By the same token and again as a general matter, Democrats have, at least in recent history, been more associated with more capacious or inclusive meanings that expand notions of polity and citizenship beyond the category of the “white male property holders” who were the original and only enfranchised citizens allowed by the original Constitution.

Thus, while judicial ideology and political parties are technically separate realms, there is a literal-versus-connotative, right-versus-left thread that is strong and predictive, whether in the juridical or political realm.

What’s at stake right now is that Brett Kavanaugh, the man our president has just nominated to the highest court in the land, isn’t a mid-range “conservative” in the tradition of Anthony Kennedy; rather he’s an originalist, of the Clarence Thomas and Antonin Scalia sort. And if the executive, in nominating and endorsing originalism, joins power with a newly configured Supreme Court of committed literalists—i.e., an insuperable majority of ultraorthodox—and if this new alignment really proceeds to take the Constitution back in time, it means that Congress is going to have to pass new laws to explicitly keep in place our civil rights and social reforms, particularly when it comes to race, gender, sexuality, labor, public accommodation, immigration, and equal protection. I simply do not see a Republican-dominated Congress prepared to step up to that plate.

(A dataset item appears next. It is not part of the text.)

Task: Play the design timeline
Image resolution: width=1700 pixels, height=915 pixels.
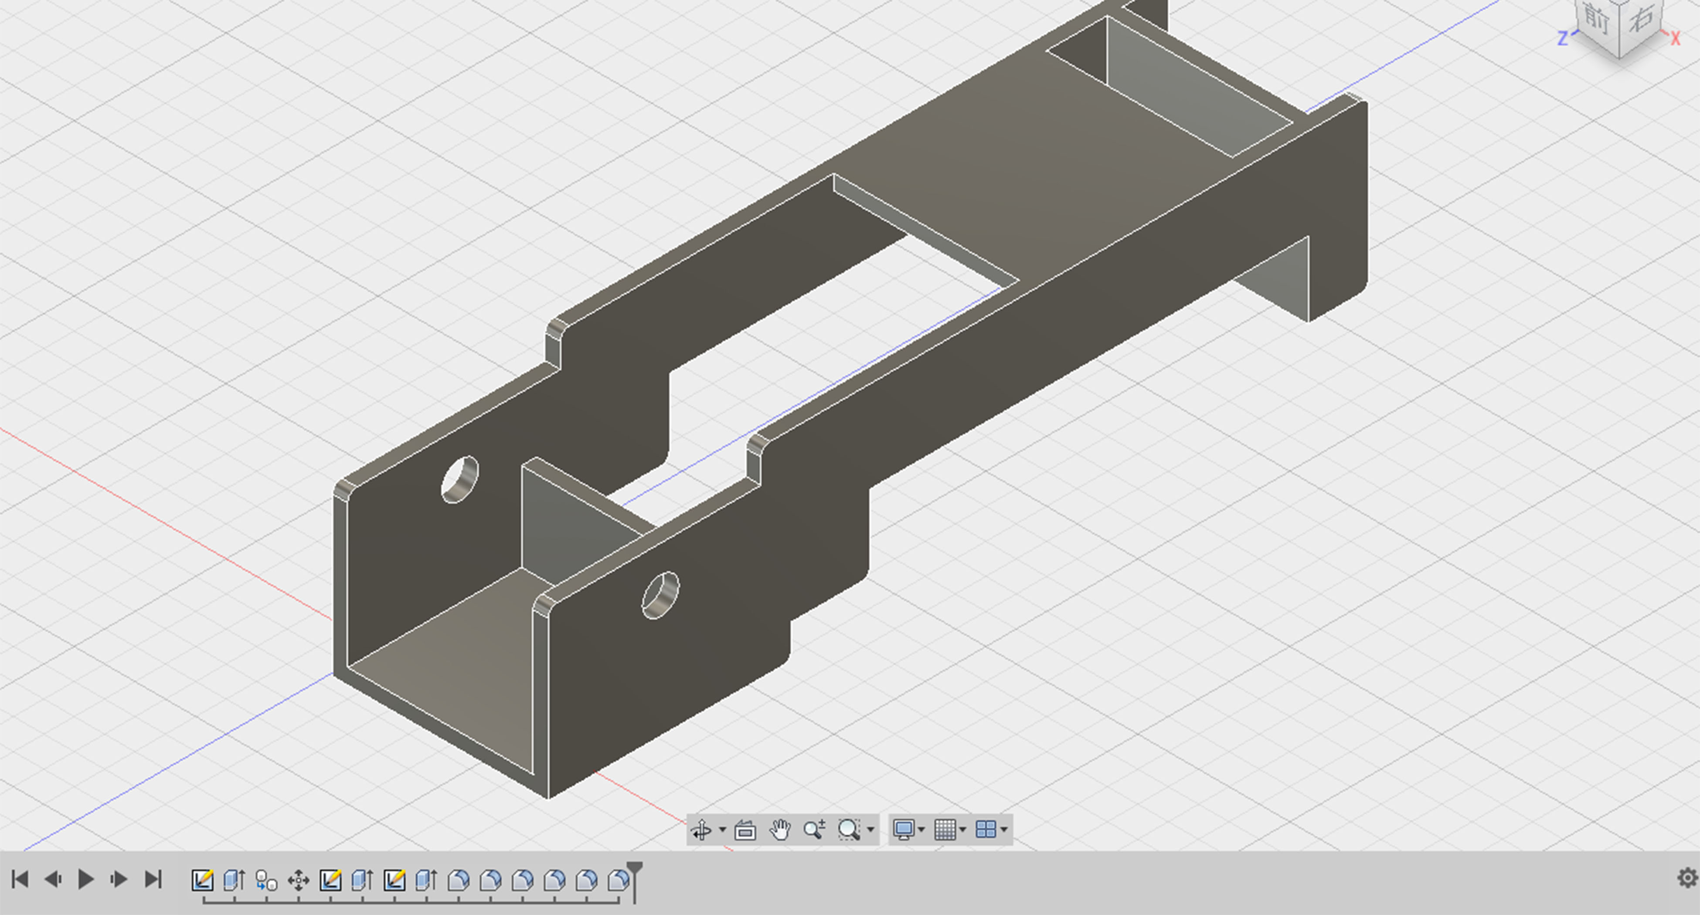Action: 85,879
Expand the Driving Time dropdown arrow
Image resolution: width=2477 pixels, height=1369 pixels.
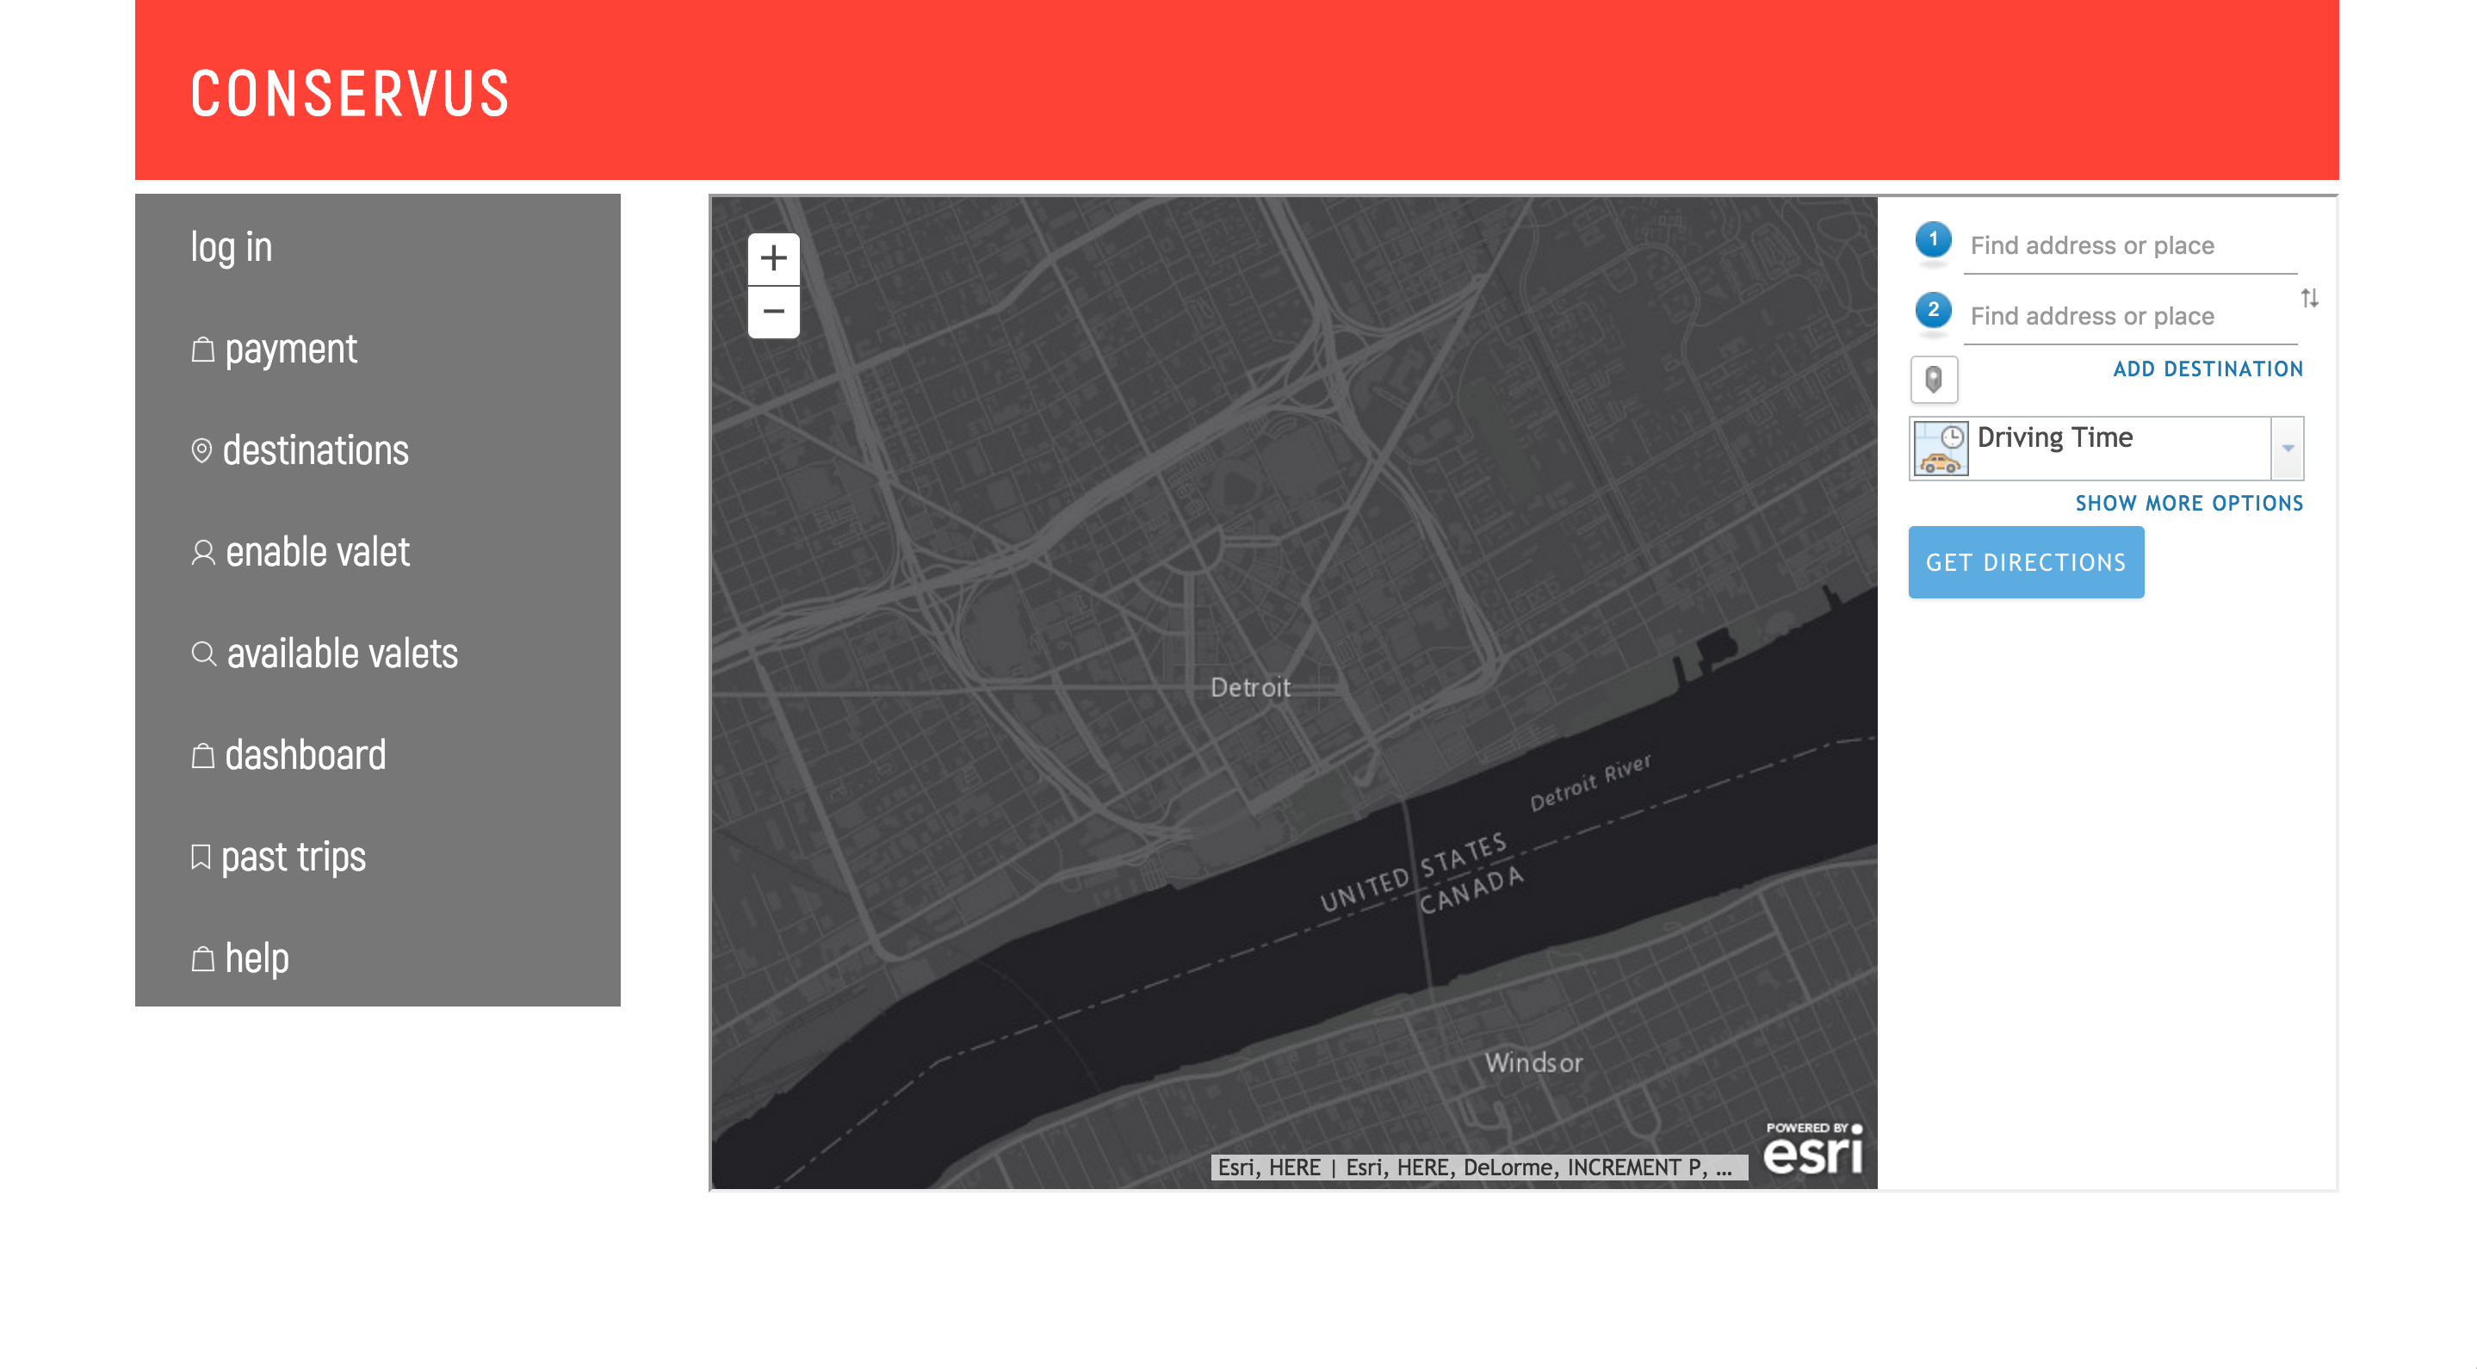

It is not only the much-discussed right to abortion that is at issue. We are going to see many, many important measures—regarding the rights of the poor, of the working class, of women, of children, of LGBTQ, of the environment, of whoever is currently deemed nonwhite—struck down by the high court. And I fear there will be insufficient political will to bring those measures back to life through legislation.

All of that said, what’s most troubling about Donald Trump’s nomination of Judge Kavanaugh is not what I have described thus far. Rather, this particular nominee has publicly stated that he thinks a president should not be prosecuted either civilly or criminally. That doesn’t accord with any judicial or political philosophy I’m familiar with. It’s terrifying. Kavanaugh seems to endorse a more-Nixonian-than-Nixon theory of absolute executive power. Such a proposition was not really taken seriously when Nixon attempted to raise it during the time of Watergate. Yet now it seems entirely possible that this theory could become reality if Trump were to assert it, for any such a claim of immunity would undoubtedly have to go before the Supreme Court, whose tremulous balance would be weighted irretrievably toward not just conservative jurists but originalists. (Not all of this is Trump’s magic either: The court’s looming ultraconservative majority has been the decades-long work of political operatives and organizations like the Federalist Society.)

In sum, it is very sinister that no matter what the Mueller investigation may find about criminal activities before or during this presidency, our Supreme Court might have sufficient power to say it simply doesn’t matter.